American canned seafood giant Bumble Bee Foods is planning to file for Chapter 11 bankruptcy protection and place itself for sale, reported the Wall Street Journal.
The paper, citing anonymous sources close to the company, said class-action lawsuits and price-fixing legal costs have stemmed from the firm’s legal problems.
The bankruptcy filing will come in tandem with Bumble Bee putting itself up for sale, according to Undercurrent News, a seafood industry website.
The tuna canner, which distributes its products across the United States, was bought by private equity firm Lion Capital in 2010 for $980 million.
Bumble Bee had pleaded guilty to criminal price-fixing charges and was fined $25 million. The firm also faces millions of dollars in liability from civil lawsuits filed from wholesalers, grocers, and others who said the firm’s price-fixing damaged them.
StarKist & Co, owned by South Korea’s Dongwon Enterprise, also pleaded guilty and was handed down a $100 million fine. Lawyers for the firm also said they cannot pay the fine and will most likely have to file for bankruptcy protection, Undercurrent noted.
Now, the Wall Street Journal reported that Bumble Bee would “file for bankruptcy within days” over its legal woes.

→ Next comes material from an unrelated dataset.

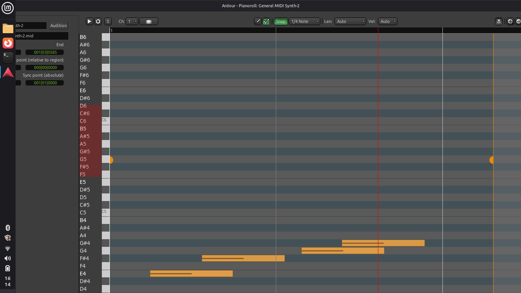Click the drum-mode icon button beside channel selector
This screenshot has width=521, height=293.
click(x=149, y=21)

Bloomberg News first reported on a possible bankruptcy in August, saying that Lion hired turnaround firm AlixPartners LLP in July to recover from its mounting losses.
Bumble Bee didn’t respond to the Journal’s request for comment and neither did Lion Capital.
Other details about the company’s plans are not clear.
Top Milk Producer Declares Bankruptcy
Dean Foods, the No. 1 producer of milk in the United States, on Nov. 12 announced that it filed for Chapter 11 bankruptcy protection.
The milk-processor, based in Dallas, said it would use the bankruptcy protection to keep running the business. It will deal with debt and unfunded debt obligations while it seeks to sell itself to the Dairy Farmers of America cooperative.
“Despite our best efforts to make our business more agile and cost-efficient, we continue to be impacted by a challenging operating environment marked by continuing declines in consumer milk consumption,” CEO Eric Beringause said in a statement.
“The actions we are announcing today are designed to enable us to continue serving our customers and operating as normal as we work toward the sale of our business,” Beringause said. He added that the firm has “a strong operational footprint and distribution network, a robust portfolio of leading national brands, and extensive private label capabilities, all supported by approximately 15,000 dedicated employees around the country.”
According to CNN, the company secured $850 million in financing from several lenders, including Rabobank, to keep it running.